> _What the exercise asks_: Copy each of the following rows exactly as it appears, keeping every line in its original order.

> _Entries provided_:
+ + + +

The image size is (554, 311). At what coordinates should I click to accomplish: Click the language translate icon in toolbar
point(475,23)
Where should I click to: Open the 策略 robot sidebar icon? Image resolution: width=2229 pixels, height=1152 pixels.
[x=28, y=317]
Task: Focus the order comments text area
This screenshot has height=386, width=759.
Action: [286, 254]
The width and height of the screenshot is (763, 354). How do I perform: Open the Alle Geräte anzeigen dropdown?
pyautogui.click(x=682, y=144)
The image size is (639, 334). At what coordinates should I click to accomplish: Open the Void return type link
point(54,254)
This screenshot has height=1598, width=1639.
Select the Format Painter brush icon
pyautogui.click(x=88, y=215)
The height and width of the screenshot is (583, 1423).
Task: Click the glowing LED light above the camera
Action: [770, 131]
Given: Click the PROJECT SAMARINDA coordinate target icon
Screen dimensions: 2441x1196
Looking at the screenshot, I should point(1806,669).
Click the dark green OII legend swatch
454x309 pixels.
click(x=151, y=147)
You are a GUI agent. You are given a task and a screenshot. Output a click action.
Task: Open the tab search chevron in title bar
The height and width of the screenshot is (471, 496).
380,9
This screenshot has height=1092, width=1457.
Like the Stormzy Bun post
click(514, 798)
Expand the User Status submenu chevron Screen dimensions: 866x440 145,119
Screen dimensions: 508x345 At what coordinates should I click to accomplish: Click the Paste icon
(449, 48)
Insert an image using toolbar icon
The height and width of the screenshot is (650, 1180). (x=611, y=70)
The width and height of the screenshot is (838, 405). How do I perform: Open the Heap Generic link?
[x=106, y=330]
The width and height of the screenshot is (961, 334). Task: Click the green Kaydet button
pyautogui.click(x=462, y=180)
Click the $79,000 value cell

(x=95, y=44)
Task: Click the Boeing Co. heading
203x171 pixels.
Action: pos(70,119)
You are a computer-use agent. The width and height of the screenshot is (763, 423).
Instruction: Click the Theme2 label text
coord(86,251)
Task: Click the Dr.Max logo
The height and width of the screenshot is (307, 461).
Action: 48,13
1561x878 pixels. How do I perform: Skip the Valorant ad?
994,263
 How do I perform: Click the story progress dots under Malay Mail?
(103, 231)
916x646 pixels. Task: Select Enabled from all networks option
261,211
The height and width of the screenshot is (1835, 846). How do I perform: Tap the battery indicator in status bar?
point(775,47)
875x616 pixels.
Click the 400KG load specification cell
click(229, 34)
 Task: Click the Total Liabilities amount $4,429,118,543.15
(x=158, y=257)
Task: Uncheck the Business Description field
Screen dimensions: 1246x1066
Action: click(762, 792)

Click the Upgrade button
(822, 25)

+ + + +

> _Response_:
The image size is (554, 311). At what coordinates should I click to accomplish: Click the language translate icon in toolbar
point(475,23)
Where should I click to: Open the 策略 robot sidebar icon? Image resolution: width=2229 pixels, height=1152 pixels.
[x=28, y=317]
Task: Focus the order comments text area
This screenshot has height=386, width=759.
Action: [286, 254]
The width and height of the screenshot is (763, 354). How do I perform: Open the Alle Geräte anzeigen dropdown?
pyautogui.click(x=682, y=144)
The image size is (639, 334). At what coordinates should I click to accomplish: Open the Void return type link
point(54,254)
This screenshot has height=1598, width=1639.
Select the Format Painter brush icon
pyautogui.click(x=88, y=215)
The height and width of the screenshot is (583, 1423).
Task: Click the glowing LED light above the camera
Action: [770, 131]
Given: Click the PROJECT SAMARINDA coordinate target icon
Screen dimensions: 2441x1196
Looking at the screenshot, I should point(1806,669).
Click the dark green OII legend swatch
454x309 pixels.
click(x=151, y=147)
You are a GUI agent. You are given a task and a screenshot. Output a click action.
Task: Open the tab search chevron in title bar
The height and width of the screenshot is (471, 496).
380,9
This screenshot has height=1092, width=1457.
Like the Stormzy Bun post
click(514, 798)
Expand the User Status submenu chevron Screen dimensions: 866x440 145,119
Screen dimensions: 508x345 At what coordinates should I click to accomplish: Click the Paste icon
(449, 48)
Insert an image using toolbar icon
The height and width of the screenshot is (650, 1180). (x=611, y=70)
The width and height of the screenshot is (838, 405). How do I perform: Open the Heap Generic link?
[x=106, y=330]
The width and height of the screenshot is (961, 334). Task: Click the green Kaydet button
pyautogui.click(x=462, y=180)
Click the $79,000 value cell

(x=95, y=44)
Task: Click the Boeing Co. heading
203x171 pixels.
Action: pos(70,119)
You are a computer-use agent. The width and height of the screenshot is (763, 423).
Instruction: Click the Theme2 label text
coord(86,251)
Task: Click the Dr.Max logo
The height and width of the screenshot is (307, 461).
Action: 48,13
1561x878 pixels. How do I perform: Skip the Valorant ad?
994,263
 How do I perform: Click the story progress dots under Malay Mail?
(103, 231)
916x646 pixels. Task: Select Enabled from all networks option
261,211
The height and width of the screenshot is (1835, 846). How do I perform: Tap the battery indicator in status bar?
point(775,47)
875x616 pixels.
Click the 400KG load specification cell
click(229, 34)
 Task: Click the Total Liabilities amount $4,429,118,543.15
(x=158, y=257)
Task: Uncheck the Business Description field
Screen dimensions: 1246x1066
Action: click(762, 792)

Click the Upgrade button
(822, 25)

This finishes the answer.